What to do. Count the lines of the records below that contain the string "Open", matching case exactly. How many are there? Give only the number.

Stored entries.
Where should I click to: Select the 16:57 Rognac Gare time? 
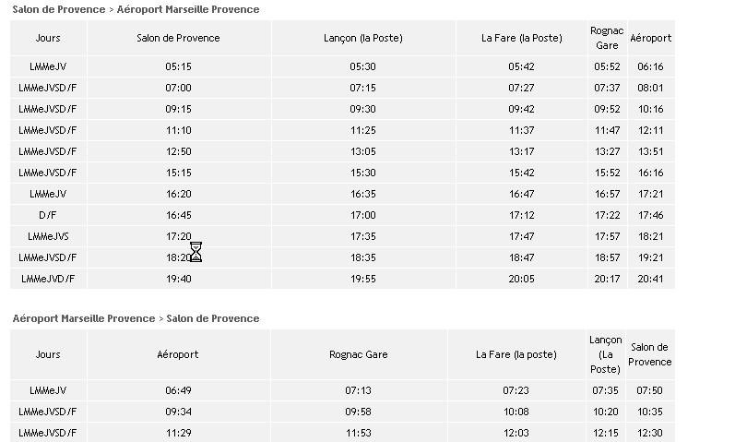(607, 194)
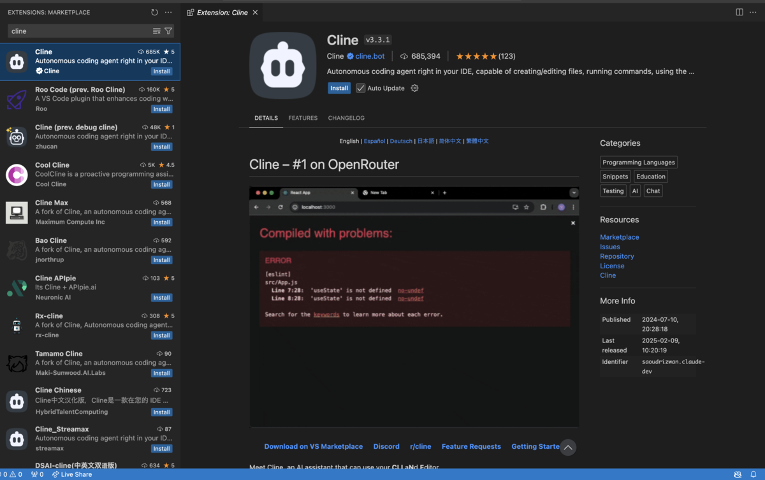Click the five-star rating for Cline
The width and height of the screenshot is (765, 480).
(x=475, y=56)
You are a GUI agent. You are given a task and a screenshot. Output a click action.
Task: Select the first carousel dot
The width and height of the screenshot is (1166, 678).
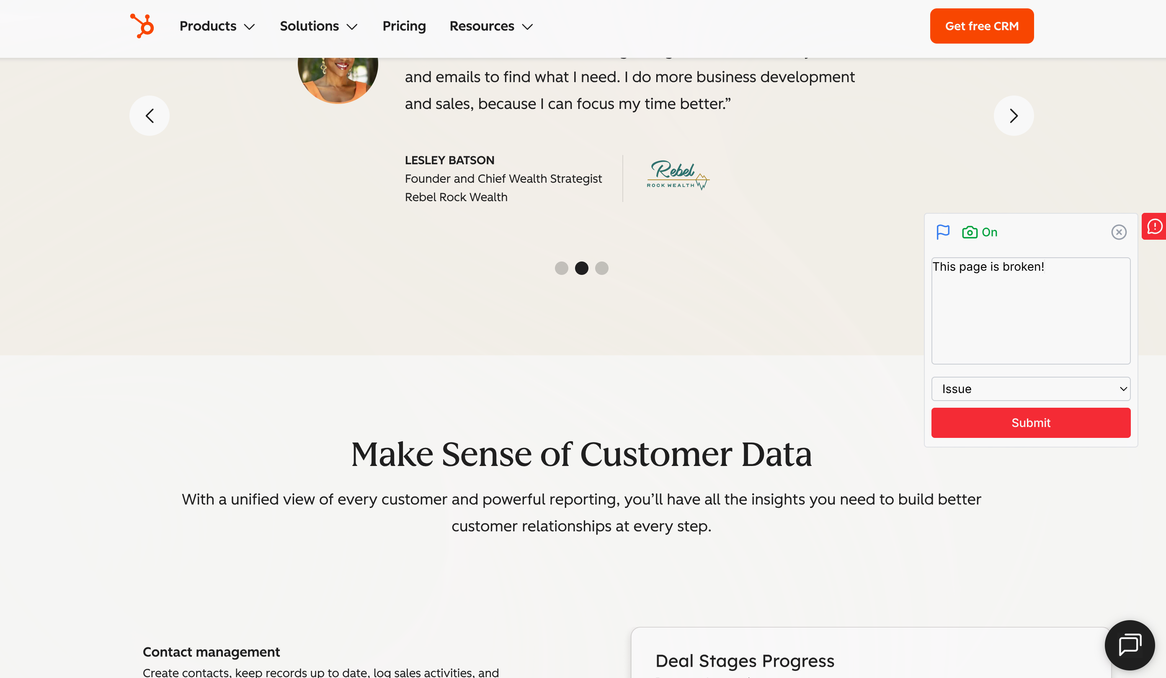pyautogui.click(x=562, y=268)
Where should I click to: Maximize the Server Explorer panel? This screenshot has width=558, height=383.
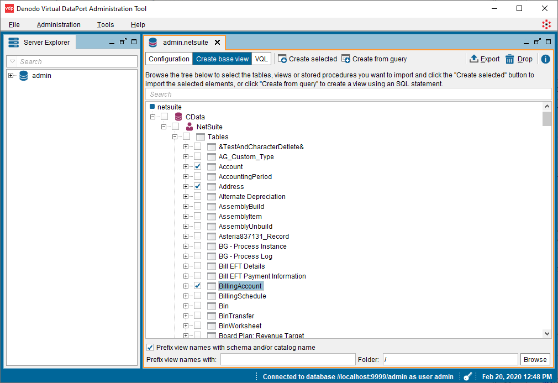[x=134, y=42]
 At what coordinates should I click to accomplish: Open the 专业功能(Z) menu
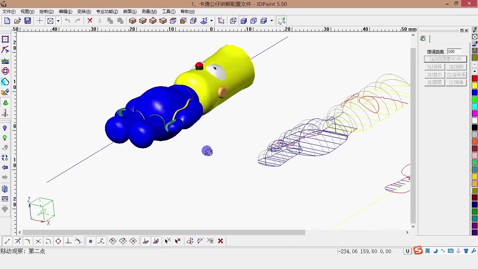(107, 11)
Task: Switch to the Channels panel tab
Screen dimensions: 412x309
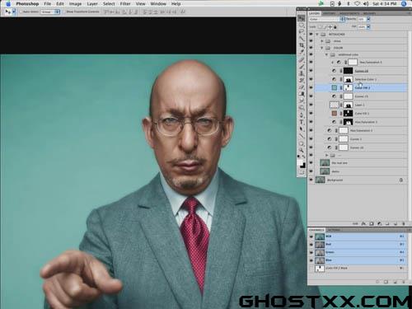Action: click(316, 230)
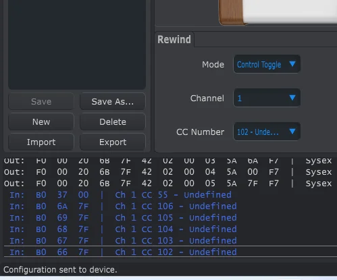
Task: Import a preset file
Action: tap(41, 142)
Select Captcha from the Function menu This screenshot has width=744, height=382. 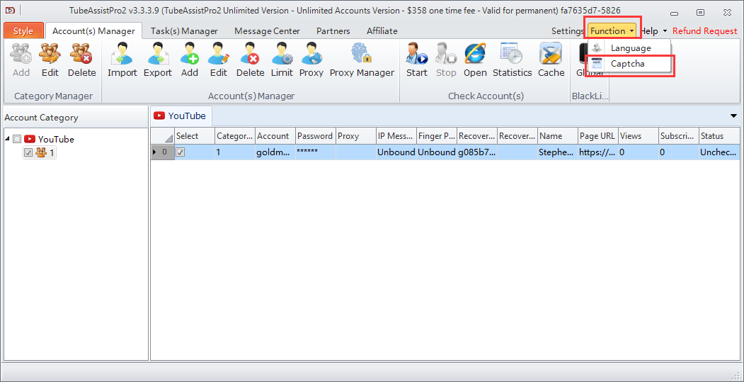pos(627,64)
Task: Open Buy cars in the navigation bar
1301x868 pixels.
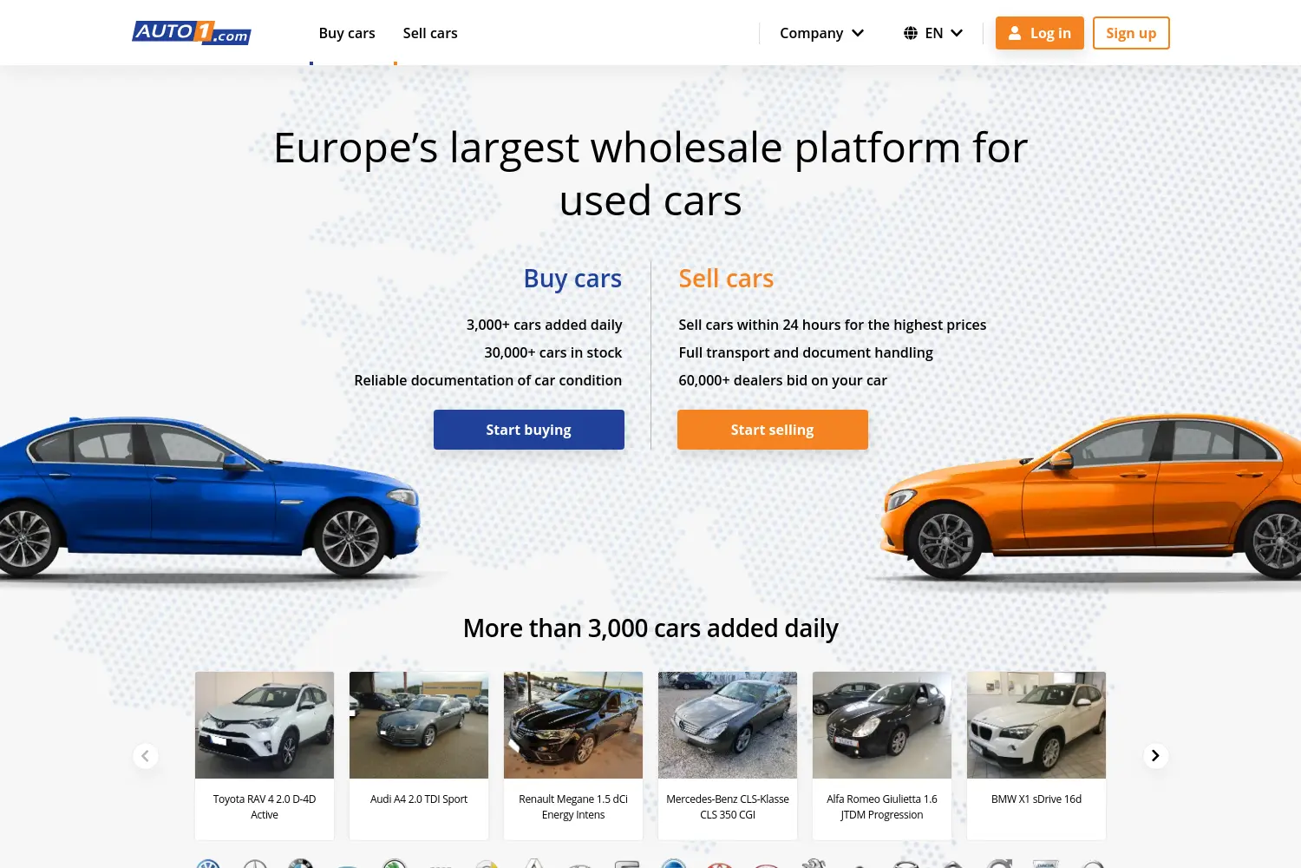Action: [347, 33]
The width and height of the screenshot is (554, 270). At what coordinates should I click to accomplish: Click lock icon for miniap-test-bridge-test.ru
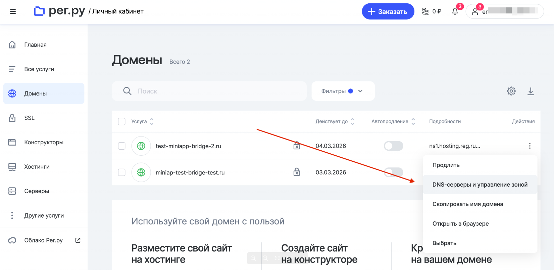pyautogui.click(x=297, y=172)

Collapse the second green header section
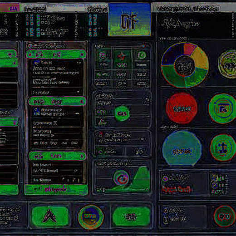click(57, 101)
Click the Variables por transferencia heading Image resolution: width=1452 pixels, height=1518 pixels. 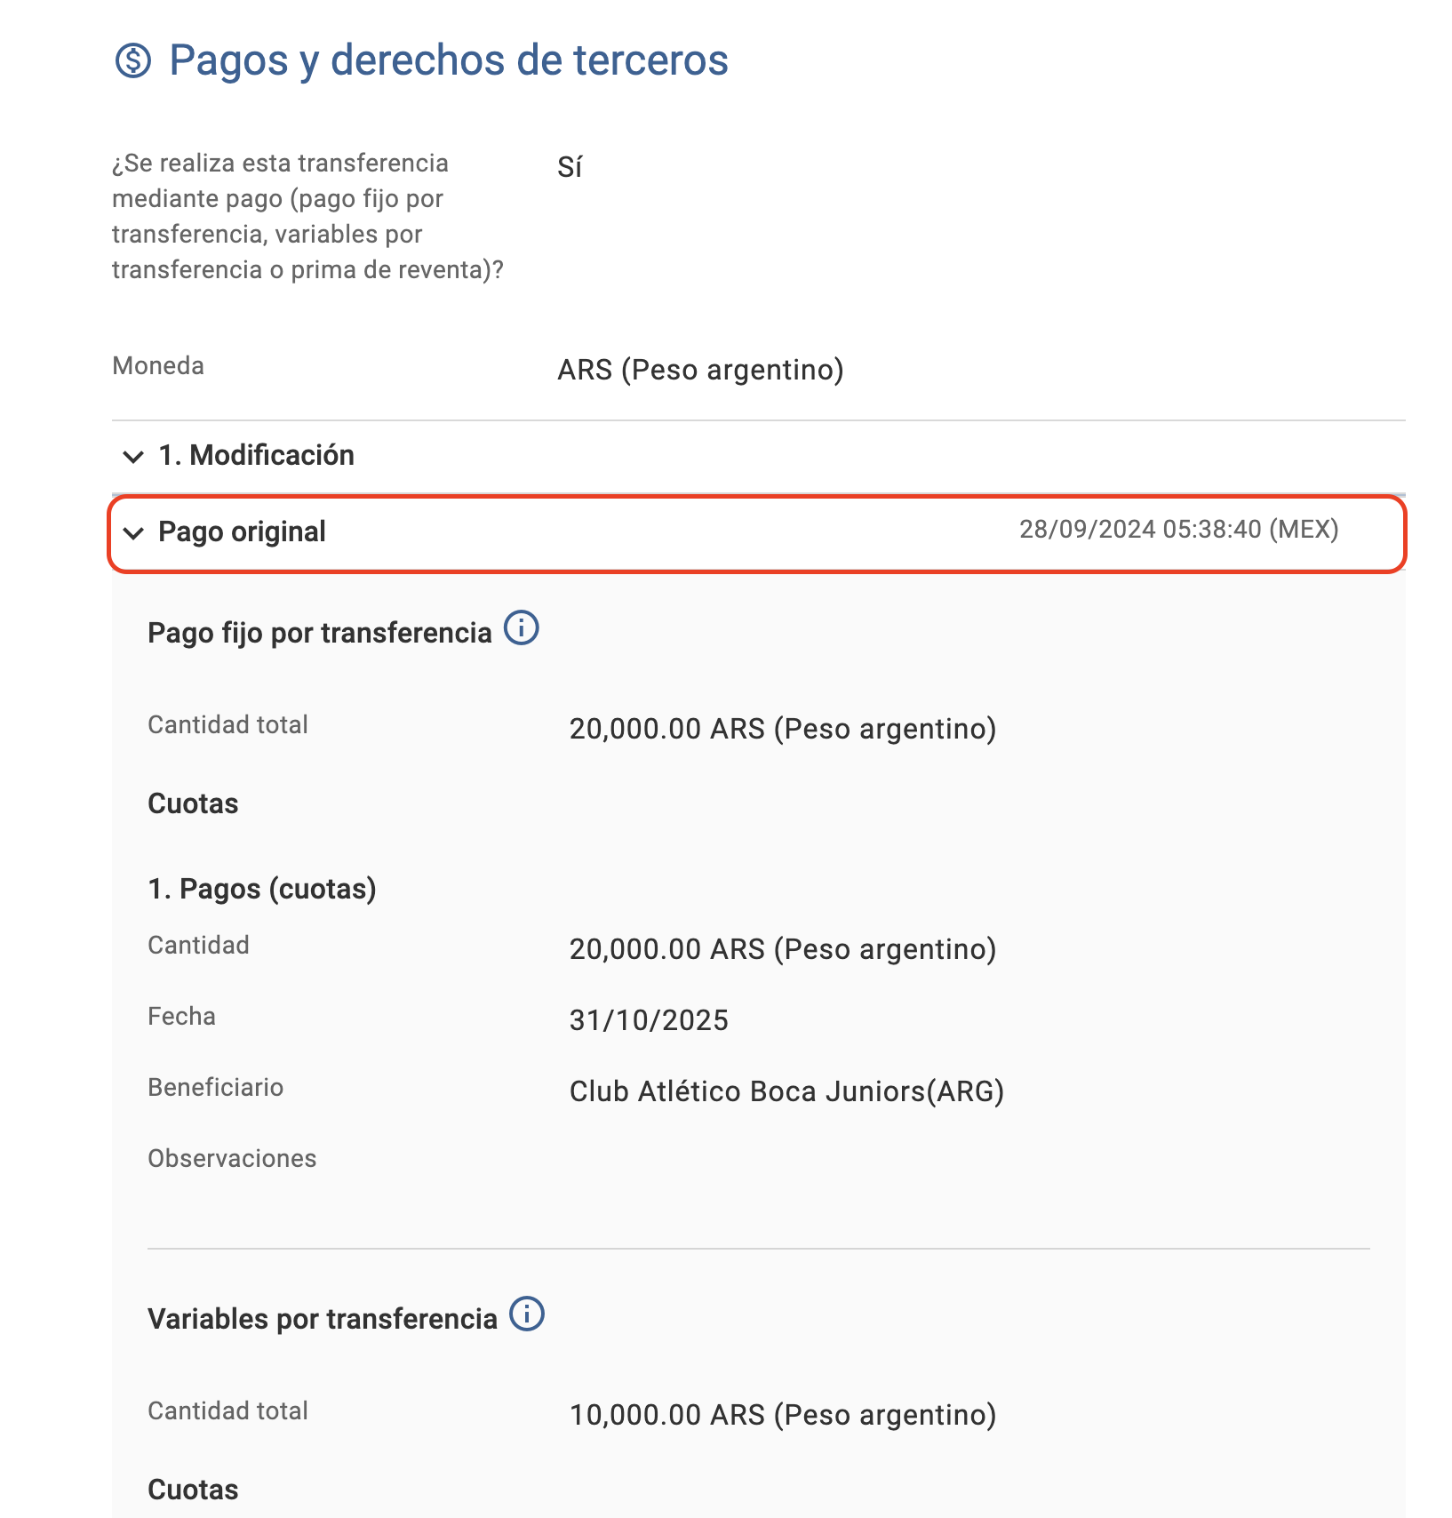coord(323,1319)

Full output. 2